Observability OBS · 03 · 06

Vendor neutrality, eBPF instrumentation, the Operator, and browser/serverless OTel

True vendor neutrality lives at the application edge, not the Collector. eBPF covers breadth; SDK instrumentation covers depth. The OTel Operator turns instrumentation into a platform-team concern. Browser and serverless have OTLP/HTTP constraints.

OBS Senior ◷ 14 min

Level

FoundationsJuniorMiddleSenior

A team uses a vendor-distro Collector with custom proprietary processors. They believe they are OTel-neutral because their application emits OTLP. A year later, migrating to a new vendor requires rewriting not just the Collector config but the custom processing logic that only exists in the old vendor’s distribution. Vendor-neutrality was silently eroded.
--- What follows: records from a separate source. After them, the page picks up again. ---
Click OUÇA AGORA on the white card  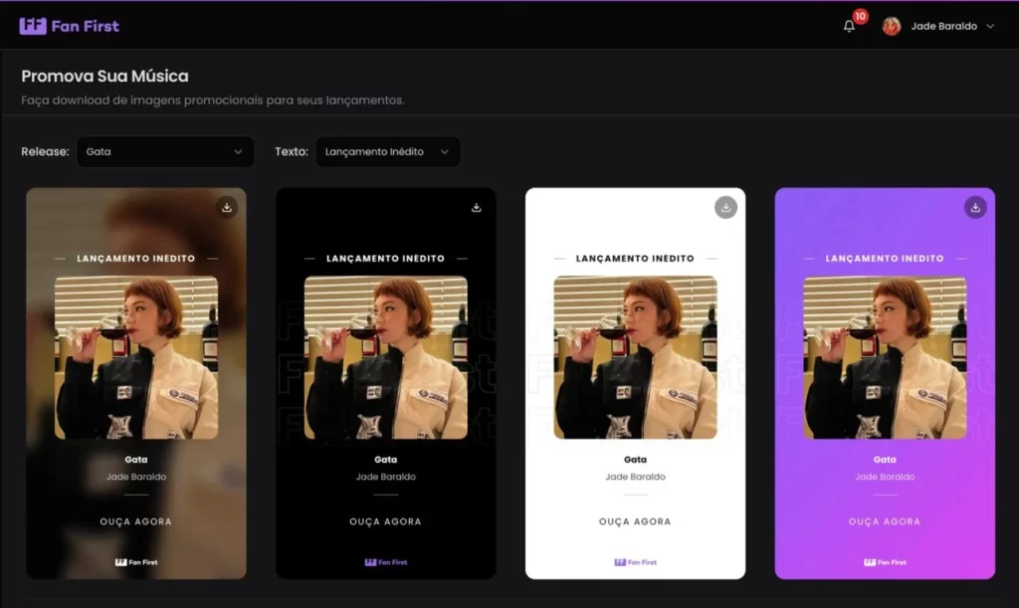pos(635,521)
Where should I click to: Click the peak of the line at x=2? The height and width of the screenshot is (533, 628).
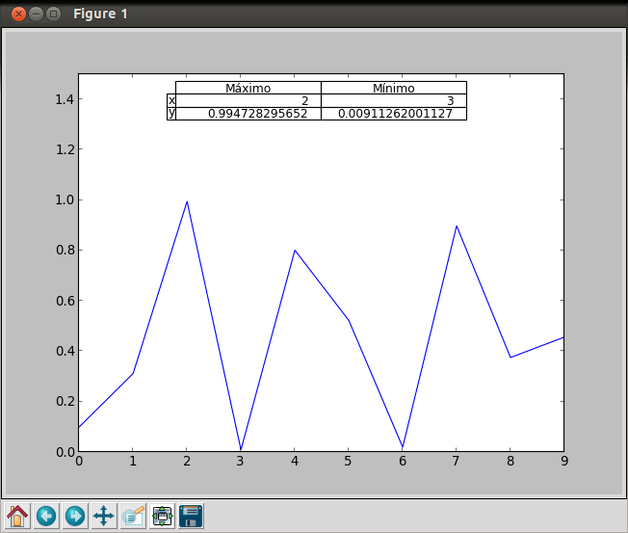[x=187, y=201]
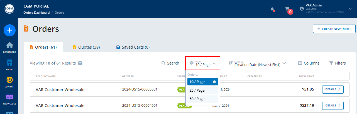The height and width of the screenshot is (114, 357).
Task: Expand the VAR Admin account menu
Action: pyautogui.click(x=350, y=9)
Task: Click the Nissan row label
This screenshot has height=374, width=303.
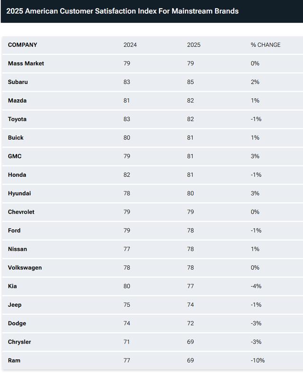Action: [18, 249]
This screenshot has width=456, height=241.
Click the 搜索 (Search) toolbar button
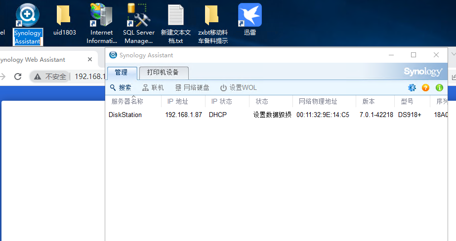(121, 88)
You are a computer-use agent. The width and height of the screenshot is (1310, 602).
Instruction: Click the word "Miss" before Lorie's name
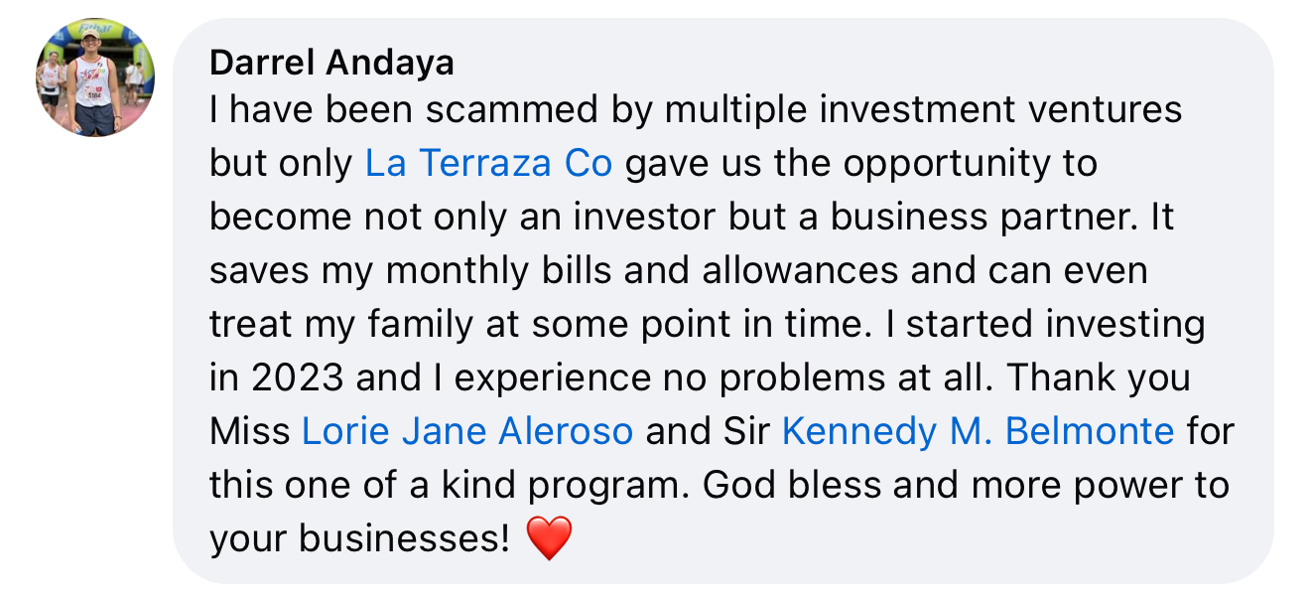(250, 431)
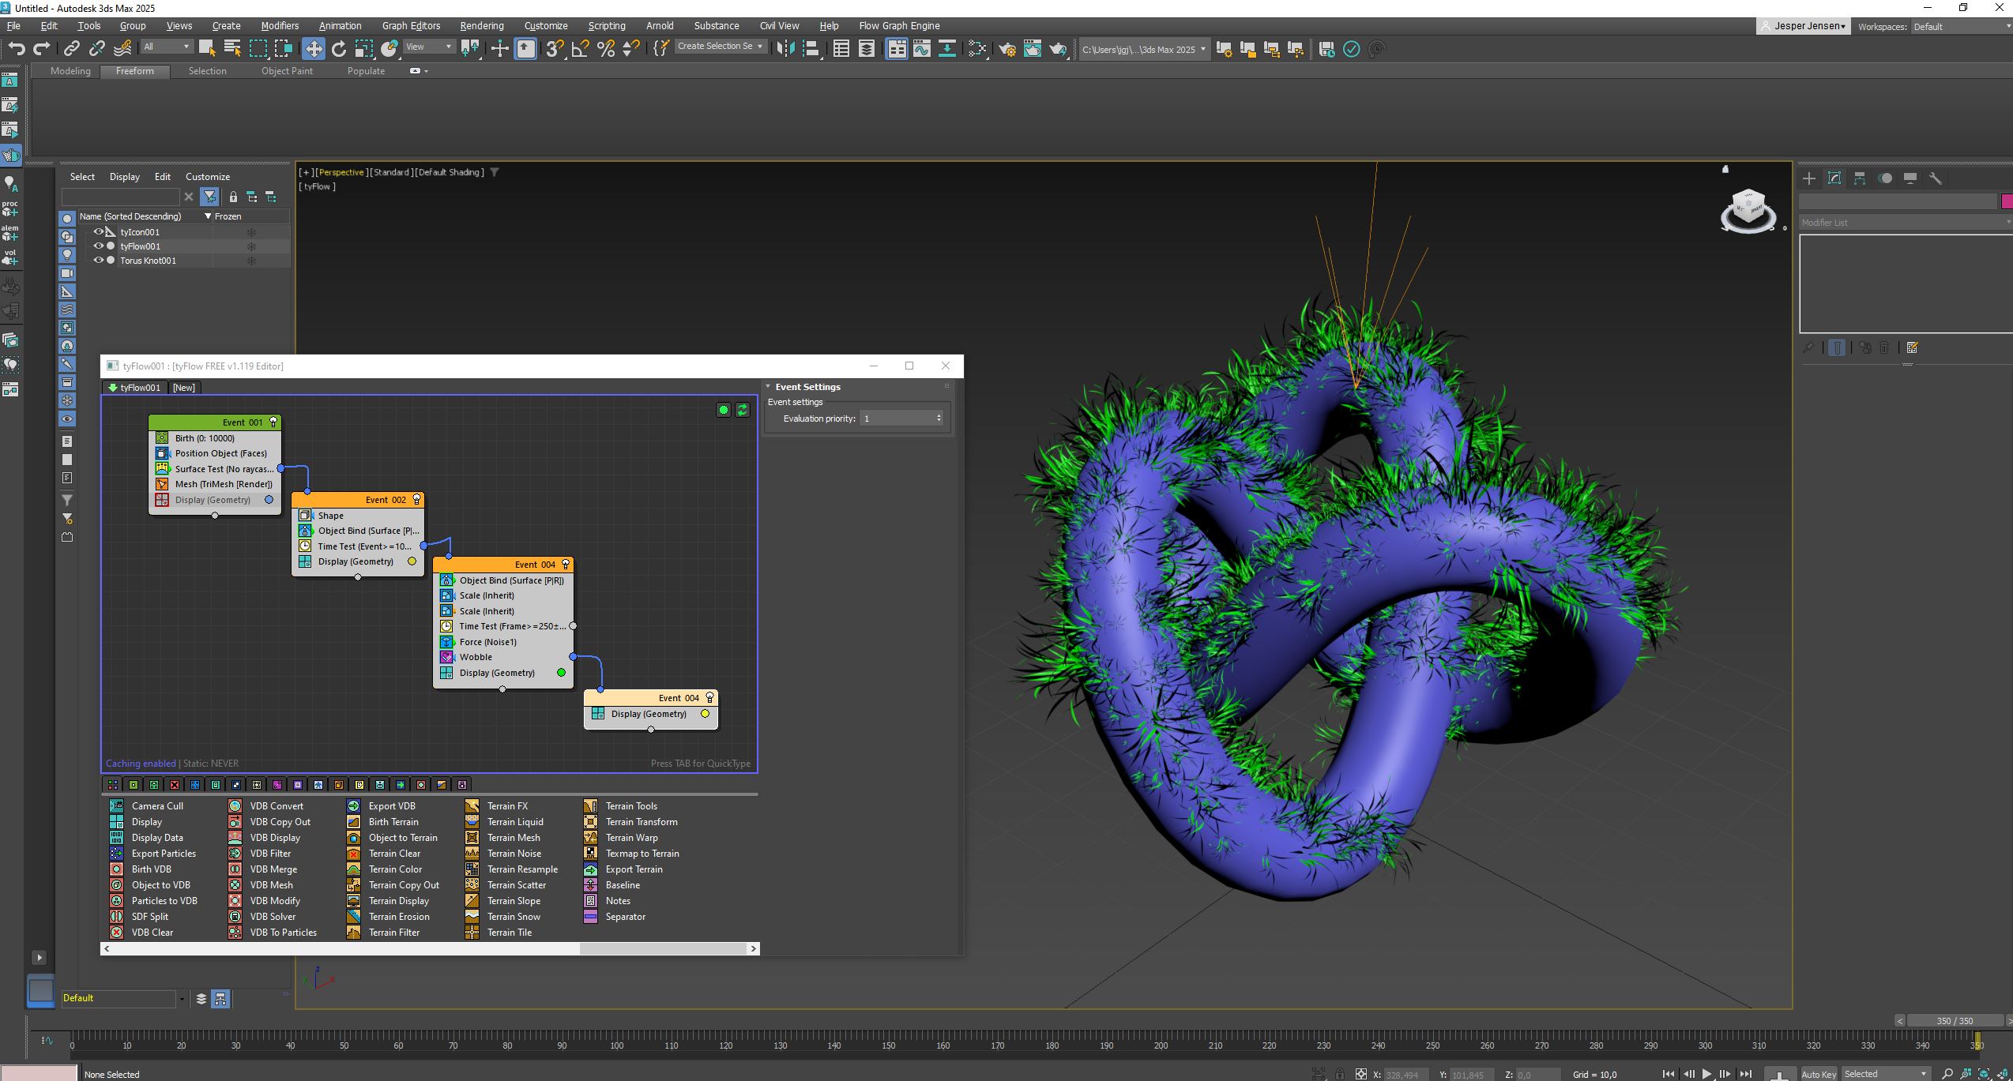Image resolution: width=2013 pixels, height=1081 pixels.
Task: Select the Terrain Erosion operator
Action: 399,917
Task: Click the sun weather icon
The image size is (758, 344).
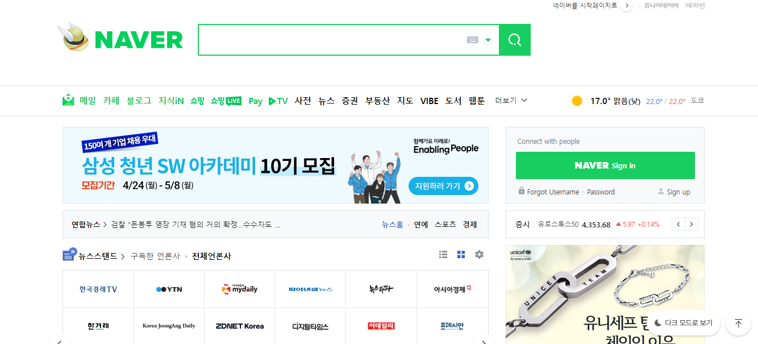Action: (x=577, y=100)
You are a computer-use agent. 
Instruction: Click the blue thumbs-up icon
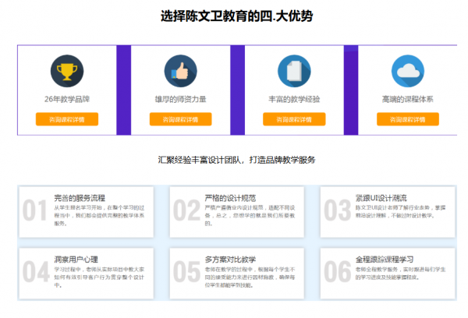coord(181,71)
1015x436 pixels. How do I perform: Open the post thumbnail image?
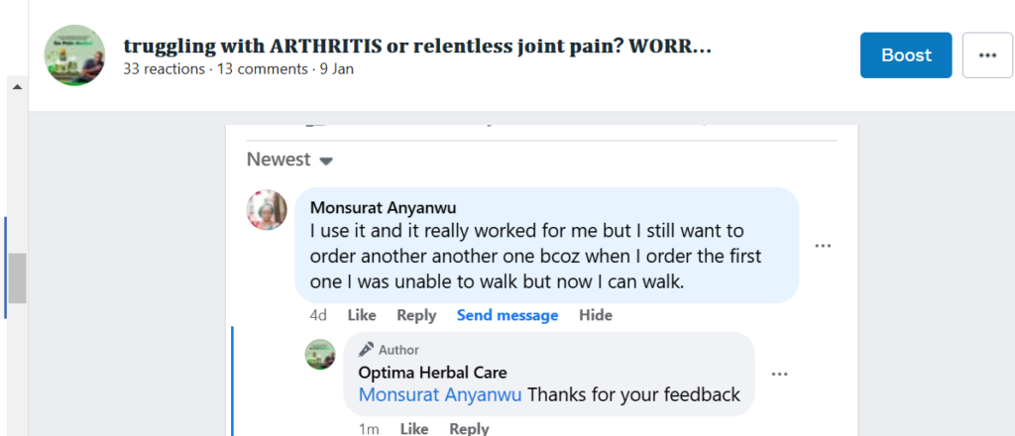coord(75,55)
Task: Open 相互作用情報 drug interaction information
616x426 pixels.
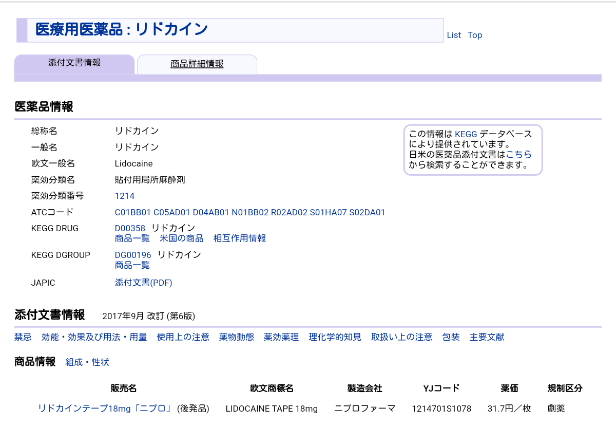Action: pyautogui.click(x=239, y=238)
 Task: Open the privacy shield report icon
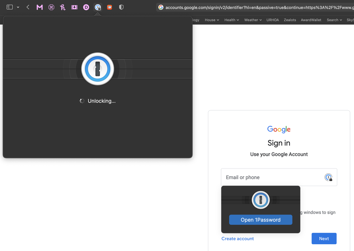121,7
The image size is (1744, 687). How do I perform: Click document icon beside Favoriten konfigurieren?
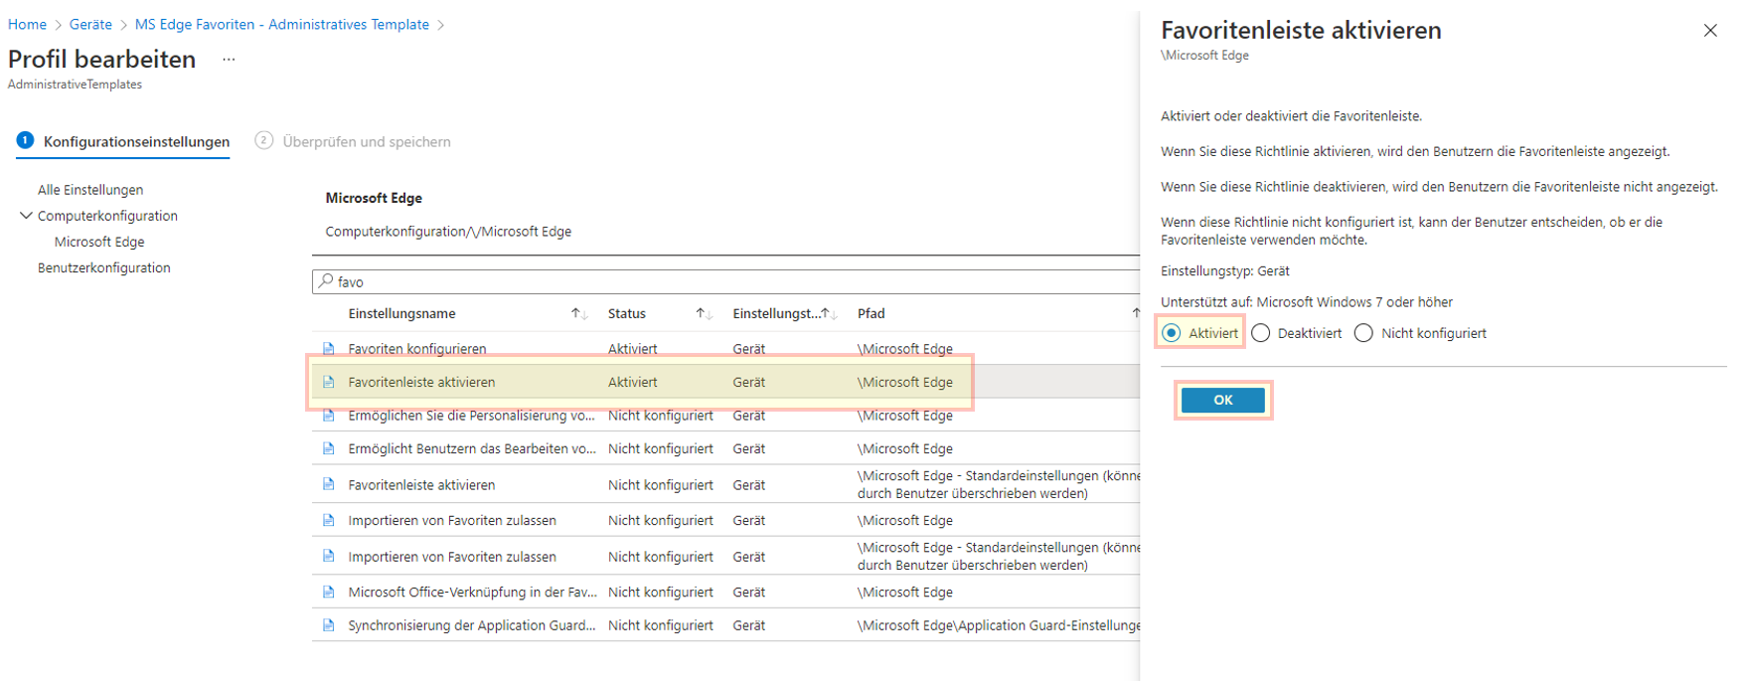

The vendor-neutrality trap

After this lesson, when someone on your team says “we are OTel-neutral,” you will know the two questions to ask before agreeing — because true neutrality can erode silently in ways a passing audit will miss.

Many vendors ship “OTel-compatible” Collector distributions — Datadog Agent, Splunk OTel Collector, New Relic distro — that include proprietary processors and exporters. Using one is fine, but with two caveats that frequently create silent lock-in.

(1) Proprietary processors: if you rely on a processor that exists only in vendor-X’s distribution (e.g., a vendor-specific routing-by-cost feature, a vendor-specific RUM correlator), your Collector config is no longer portable. Moving to vendor-Y means rewriting that processor — it does not exist upstream.

(2) Edge OTLP: the contract that defines vendor-neutrality is “does the application edge emit OTLP?” If application code calls the vendor SDK directly (dd-trace, New Relic agent) and the data is in vendor format at the application boundary, you are not vendor-neutral even if a Collector is in the middle — because the migration cost lives in the application code, in every service.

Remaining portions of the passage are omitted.